As Democrats compete with each other over who can craft the most innovative surrender plan for Iraq, the idea of repealing the 2002 resolution authorizing the war is becoming a popular method of political pandering. Senate Foreign Relations Committee Chairman Joe Biden suggested rewriting the resolution to scale back the U.S. role in Iraq, but came under fire from war opponents who thought any resolution could be taken as a sign of support for the war. Judging from the polls it hasn't done much to bolster his presidential campaign.
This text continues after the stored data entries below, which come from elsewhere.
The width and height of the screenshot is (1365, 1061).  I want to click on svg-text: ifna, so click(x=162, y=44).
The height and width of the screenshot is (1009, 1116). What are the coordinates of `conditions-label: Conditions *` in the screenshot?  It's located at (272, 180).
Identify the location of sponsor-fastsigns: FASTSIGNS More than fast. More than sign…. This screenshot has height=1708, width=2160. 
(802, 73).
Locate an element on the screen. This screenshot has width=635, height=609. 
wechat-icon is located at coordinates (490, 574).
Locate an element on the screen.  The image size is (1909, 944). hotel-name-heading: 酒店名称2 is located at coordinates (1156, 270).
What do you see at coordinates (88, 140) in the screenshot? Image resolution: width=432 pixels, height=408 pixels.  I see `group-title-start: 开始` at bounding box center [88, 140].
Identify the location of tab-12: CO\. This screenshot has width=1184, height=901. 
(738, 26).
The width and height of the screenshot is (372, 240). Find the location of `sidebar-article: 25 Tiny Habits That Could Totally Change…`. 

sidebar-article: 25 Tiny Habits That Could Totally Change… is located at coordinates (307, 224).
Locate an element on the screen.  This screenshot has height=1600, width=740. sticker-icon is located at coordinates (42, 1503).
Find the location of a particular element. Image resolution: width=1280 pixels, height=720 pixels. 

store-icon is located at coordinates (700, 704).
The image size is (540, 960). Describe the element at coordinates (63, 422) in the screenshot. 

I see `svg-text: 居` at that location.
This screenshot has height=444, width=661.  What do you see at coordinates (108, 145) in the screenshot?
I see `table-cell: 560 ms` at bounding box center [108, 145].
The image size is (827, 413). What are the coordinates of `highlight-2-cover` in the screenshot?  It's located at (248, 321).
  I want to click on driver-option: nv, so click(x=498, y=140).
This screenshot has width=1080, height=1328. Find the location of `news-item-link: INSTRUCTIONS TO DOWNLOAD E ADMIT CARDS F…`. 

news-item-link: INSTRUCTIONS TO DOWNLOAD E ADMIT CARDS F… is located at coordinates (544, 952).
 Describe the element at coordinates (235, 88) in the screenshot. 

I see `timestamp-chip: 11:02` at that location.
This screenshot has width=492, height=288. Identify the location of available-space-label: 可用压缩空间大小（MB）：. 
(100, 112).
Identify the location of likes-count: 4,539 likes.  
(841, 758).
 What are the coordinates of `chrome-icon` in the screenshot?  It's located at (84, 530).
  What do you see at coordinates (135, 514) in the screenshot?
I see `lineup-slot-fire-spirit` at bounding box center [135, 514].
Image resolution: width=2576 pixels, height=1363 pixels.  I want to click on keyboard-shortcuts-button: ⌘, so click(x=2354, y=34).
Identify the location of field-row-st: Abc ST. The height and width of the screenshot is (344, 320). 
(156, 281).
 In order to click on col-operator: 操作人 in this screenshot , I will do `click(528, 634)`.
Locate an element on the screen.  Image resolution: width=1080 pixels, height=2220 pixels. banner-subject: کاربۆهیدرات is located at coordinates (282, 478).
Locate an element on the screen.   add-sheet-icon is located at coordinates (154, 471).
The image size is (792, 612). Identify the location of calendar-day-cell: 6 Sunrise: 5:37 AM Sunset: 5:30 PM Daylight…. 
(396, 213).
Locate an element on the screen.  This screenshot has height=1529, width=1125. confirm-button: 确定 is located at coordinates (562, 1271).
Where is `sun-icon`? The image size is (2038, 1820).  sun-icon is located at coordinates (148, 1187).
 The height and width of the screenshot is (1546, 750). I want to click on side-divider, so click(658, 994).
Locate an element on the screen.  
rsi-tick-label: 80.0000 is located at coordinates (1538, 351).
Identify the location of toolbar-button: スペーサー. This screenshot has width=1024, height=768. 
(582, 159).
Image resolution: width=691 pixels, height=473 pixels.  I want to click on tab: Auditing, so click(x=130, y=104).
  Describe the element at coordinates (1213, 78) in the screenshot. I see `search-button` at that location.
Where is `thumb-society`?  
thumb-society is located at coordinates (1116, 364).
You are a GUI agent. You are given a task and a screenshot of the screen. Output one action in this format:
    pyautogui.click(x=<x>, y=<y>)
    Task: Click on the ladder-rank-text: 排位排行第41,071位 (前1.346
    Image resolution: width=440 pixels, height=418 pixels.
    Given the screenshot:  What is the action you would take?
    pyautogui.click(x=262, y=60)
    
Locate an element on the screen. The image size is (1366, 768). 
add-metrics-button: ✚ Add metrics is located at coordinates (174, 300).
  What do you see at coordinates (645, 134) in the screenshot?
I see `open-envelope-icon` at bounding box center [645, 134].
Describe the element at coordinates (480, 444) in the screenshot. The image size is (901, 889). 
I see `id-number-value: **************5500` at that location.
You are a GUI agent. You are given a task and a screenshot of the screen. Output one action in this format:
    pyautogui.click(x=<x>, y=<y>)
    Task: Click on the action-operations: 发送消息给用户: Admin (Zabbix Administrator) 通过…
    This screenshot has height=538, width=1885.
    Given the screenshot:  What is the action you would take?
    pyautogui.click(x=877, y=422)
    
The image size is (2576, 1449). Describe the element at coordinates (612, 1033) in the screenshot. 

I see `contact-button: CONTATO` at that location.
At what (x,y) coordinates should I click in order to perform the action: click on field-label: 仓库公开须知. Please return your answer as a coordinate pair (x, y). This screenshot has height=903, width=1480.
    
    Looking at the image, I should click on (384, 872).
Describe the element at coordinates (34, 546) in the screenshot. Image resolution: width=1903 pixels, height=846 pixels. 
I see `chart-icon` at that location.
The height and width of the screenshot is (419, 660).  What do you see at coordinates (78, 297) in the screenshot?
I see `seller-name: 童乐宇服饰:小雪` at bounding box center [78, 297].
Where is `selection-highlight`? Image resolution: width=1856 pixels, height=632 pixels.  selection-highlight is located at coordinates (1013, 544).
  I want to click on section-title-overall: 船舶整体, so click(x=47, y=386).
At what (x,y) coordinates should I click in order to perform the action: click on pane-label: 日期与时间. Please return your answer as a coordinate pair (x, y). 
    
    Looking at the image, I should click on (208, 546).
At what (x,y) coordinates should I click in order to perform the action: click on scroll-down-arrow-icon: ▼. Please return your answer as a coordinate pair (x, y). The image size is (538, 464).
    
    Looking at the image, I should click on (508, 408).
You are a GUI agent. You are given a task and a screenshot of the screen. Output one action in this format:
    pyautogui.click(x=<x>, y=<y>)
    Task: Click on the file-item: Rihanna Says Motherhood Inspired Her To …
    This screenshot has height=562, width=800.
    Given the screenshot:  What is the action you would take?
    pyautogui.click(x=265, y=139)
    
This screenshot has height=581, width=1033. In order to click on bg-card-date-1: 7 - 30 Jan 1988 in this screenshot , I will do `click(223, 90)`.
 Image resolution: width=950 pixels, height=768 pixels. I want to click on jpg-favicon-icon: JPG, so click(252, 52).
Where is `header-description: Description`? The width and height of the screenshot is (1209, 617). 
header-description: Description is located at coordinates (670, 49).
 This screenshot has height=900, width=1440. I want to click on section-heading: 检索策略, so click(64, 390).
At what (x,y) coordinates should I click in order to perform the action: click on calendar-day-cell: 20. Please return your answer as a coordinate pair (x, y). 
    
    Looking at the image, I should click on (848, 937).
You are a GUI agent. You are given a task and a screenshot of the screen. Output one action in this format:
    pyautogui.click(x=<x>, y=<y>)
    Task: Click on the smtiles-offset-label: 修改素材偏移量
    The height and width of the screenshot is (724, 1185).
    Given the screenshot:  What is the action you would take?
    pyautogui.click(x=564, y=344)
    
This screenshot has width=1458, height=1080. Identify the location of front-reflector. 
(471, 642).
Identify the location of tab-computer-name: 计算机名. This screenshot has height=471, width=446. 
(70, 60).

Last week, Sen. Hillary Rodham Clinton and Appropriations Committee Chairman Robert Byrd made their own proposal to repeal the resolution. New Mexico Gov. Bill Richardson would apparently go further than Mrs. Clinton and Mr. Byrd; he makes the bizarre claim that Congress can enact such a measure without worrying about inconvenient things like a presidential veto. He admits that issue would most likely end up in the courts -- raising the prospect that sometime next year, the Supreme Court could be deciding whether the war against Iraq-based jihadists can continue.

But most of the attention right now is focused on Mrs. Clinton, who is in trouble with the far-left base of the Democratic Party because of her vote five years ago in favor of going to war in Iraq, which was proceeded by a lengthy Senate speech explaining how dangerous Saddam Hussein was. But the war isn't terribly popular these days, so Mrs. Clinton is faced with a political problem: how to tell the left-wing base of the party that she opposes the war, while leaving herself plenty of wiggle room to pretend she is relatively "tough on terrorism" in a general election campaign in which Daily Kos and the Huffington Post will be much less influential. This insurance policy could prove essential if the new strategy put into effect by Gen. David Petraeus substantially improves the situation on the ground.

As she comes under fire from the left, Mrs. Clinton defends herself by pointing out that in 2002, even as she was voting for the war, she also supported a Senate amendment offered by the anti-war Mr. Byrd that would have limited the original authorization for the use of force to one year. The amendment was overwhelmingly defeated; had it come into force, the United States would have withdrawn from from Iraq by election day 2004, and Iraq today would look like Afghanistan under Taliban rule: a safe haven for Islamist terrorists and their training camps. The real purpose behind this grandstanding is to give Mrs. Clinton political cover to talk tough against the war while simultaneously voting to appropriate funds to support our troops in the field. It is a sad commentary on the state of the Democratic Party today that Mrs. Clinton finds it politically necessary to engage in such shameless demagoguery.